Curetum sonitus crepitantiaque aera secutae

Dictaeo caeli regem pavere sub antro.

Solae communes natos, consortia tecta

urbis habent magnisque agitant sub legibus aevum,

et patriam solae et certos novere penates,

venturaeque hiemis memores aestate laborem

experiuntur et in medium quaesita reponunt»
(Virgilio, Georgiche)


Virgil and bees are an unusual way to open an interview to an artist, but we owe it to Judi Harvest. Bees are her passion and her source of inspiration. No quirkiness – only, a strong feeling of responsibility towards Nature and its harmony. Harvest alternates elegance, culture, and style with her beekeeper’s overall. Her petite frame didn’t stop her from creating art that looks very masculine at first glance, though it shows all the sensitiveness a woman can have. American art historian Barbara Rose wrote about her: «Born in the exotic vacation land of Miami, Florida, Judi Harvest has never forgotten the colours of the flamingos, both real and artificial, nor of the tropical foliage of her native city. Her experience as an art student, both in Italy, where she studied with such masters as Jannis Kounellis and in the U.S. where her teachers were among the greatest painters of the New York School formed her vision. As a mature artist she remains faithful to the traditions of painterly painting, assemblage and of representation that she absorbed as a young artist which continue to inform her art... Judi Harvest’s life in Italy, her second country, have marked her art since her tears as a student. She has never forgotten the lessons of the old masters and their vigorous brushwork and attention to drawing and detail». Exhibition Beauty and the Beast, at Palazzo Tiepolo Passi until November 26, includes Harvest’s Propagation Bees+Seeds. We will see in the interview how bees are a metaphor for a world in constant, dramatic change. Judi is queen: in art, life, commitment, and style.

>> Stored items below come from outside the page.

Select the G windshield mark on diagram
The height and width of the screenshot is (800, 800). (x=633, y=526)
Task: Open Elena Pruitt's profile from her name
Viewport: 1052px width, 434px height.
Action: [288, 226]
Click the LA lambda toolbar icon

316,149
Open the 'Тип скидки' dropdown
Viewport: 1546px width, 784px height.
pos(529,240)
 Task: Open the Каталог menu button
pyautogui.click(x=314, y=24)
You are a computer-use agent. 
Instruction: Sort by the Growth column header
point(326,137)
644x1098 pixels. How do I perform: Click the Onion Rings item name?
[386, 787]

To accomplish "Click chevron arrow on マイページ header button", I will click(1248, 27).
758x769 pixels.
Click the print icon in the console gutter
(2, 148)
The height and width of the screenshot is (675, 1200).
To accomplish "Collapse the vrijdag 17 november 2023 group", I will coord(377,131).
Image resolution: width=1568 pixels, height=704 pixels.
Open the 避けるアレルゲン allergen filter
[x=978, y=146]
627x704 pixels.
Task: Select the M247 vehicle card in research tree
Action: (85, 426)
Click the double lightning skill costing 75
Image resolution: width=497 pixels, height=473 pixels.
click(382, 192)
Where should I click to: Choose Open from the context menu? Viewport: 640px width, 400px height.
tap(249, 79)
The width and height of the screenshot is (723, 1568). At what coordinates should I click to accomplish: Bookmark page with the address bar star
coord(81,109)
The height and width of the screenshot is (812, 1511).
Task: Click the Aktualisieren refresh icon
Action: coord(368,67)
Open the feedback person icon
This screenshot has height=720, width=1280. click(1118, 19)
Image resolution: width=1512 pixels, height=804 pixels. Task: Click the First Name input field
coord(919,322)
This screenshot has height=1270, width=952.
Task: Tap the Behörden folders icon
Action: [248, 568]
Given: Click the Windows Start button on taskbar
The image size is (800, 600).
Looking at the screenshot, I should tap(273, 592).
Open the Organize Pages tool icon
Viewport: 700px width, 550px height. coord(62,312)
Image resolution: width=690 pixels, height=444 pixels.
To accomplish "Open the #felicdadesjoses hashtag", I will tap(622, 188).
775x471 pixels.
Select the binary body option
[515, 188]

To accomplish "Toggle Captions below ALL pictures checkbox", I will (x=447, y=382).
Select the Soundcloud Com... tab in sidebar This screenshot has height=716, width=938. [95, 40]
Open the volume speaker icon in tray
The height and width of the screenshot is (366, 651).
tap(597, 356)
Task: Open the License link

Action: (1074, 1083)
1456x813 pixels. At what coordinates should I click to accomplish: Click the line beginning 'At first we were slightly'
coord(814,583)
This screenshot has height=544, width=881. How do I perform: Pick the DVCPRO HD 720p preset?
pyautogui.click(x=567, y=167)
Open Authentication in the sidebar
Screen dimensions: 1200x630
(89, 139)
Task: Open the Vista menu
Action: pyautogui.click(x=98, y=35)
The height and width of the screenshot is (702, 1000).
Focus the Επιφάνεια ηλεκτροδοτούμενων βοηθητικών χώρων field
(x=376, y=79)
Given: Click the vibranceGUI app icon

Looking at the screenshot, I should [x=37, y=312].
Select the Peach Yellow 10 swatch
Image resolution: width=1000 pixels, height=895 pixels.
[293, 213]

Why bees? and how do bees influence your art?
I began working with live bees as a beekeeper in 2006 when I read about Colony Collapse Disorder, which is the name given to the disappearance of honeybees. Beekeepers found their beehives empty due to neonicotine-based pesticide sprayed on plants and trees which causes the bees to lose their orientation and makes them unable to find their way home. They die alone as one honeybee cannot live without their hive, family, and Queen. I knew I had to do something and fast. In 2013, I created the Murano Honey Garden and installed four honeybee hives on a forgotten field behind the glass factory in Sacca Serenella. Today it hosts seven hives and an abundance of fruit and flowers, birds, butterflies, and ladybugs. It brings peace to the eyes and souls of many including the glass masters after a day spent in front of blazing furnaces. Gardens heal. Soil can be replenished and restored and this is my message with this artwork. I am very proud of this garden. For me it is a miracle. It is necessary to have a mission and Murano and Honeybees both need us. I observed honeybees, read many books about honeybees including the most influential for me, Rudolf Steiner’s Bee Lectures. I studied the Waggle Dance, which is the honeybee’s dance and communication system and began a series of large paintings by dancing around the canvas with loaded paintbrushes as if I was a honeybee, foraging for flowers. This inspired a series of oil paintings on linen, Swarm, Nuptial Flight and Red Bee are in the current exhibition at Palazzo Tiepolo Passi. This year I created human scale Honeycomb paintings on exhibit for The Beauty and the Beast exhibition. I am a painter, I discovered and fell in love with glass when I lived in Venice from 1987-91.

The message of bees.
dsc03739.jpgI believe honeybees are messengers, when they die or disappear the message is clear that our environment is in serious trouble. Real Murano glass is also disappearing, displaced by cheap knock-offs, poor imitations made for uninformed tourists. I believe heritage, quality materials, and tradition are fundamental in creating all art. The theme that is constant in my work is the fragility of life and the search for beauty. Glass is the medium that embodies this best for me.
I do not approach art from a female point of view. In fact, many people think my art was made by a male artist. I have studied the role and life of the queen bee over the past eleven years; I understand how fundamental women are to the environment. I also look to scientist Rachel Carson, artists Lee Krasner, Lee Bontecou, Louise Nevelson, Giorgia O’Keefe, Louise Bourgeois, and many more. They worked, researched, wrote, and created great art. Beautiful, strong, timely, and important work is the best influence and inspiration. I believe women work harder and don’t give up.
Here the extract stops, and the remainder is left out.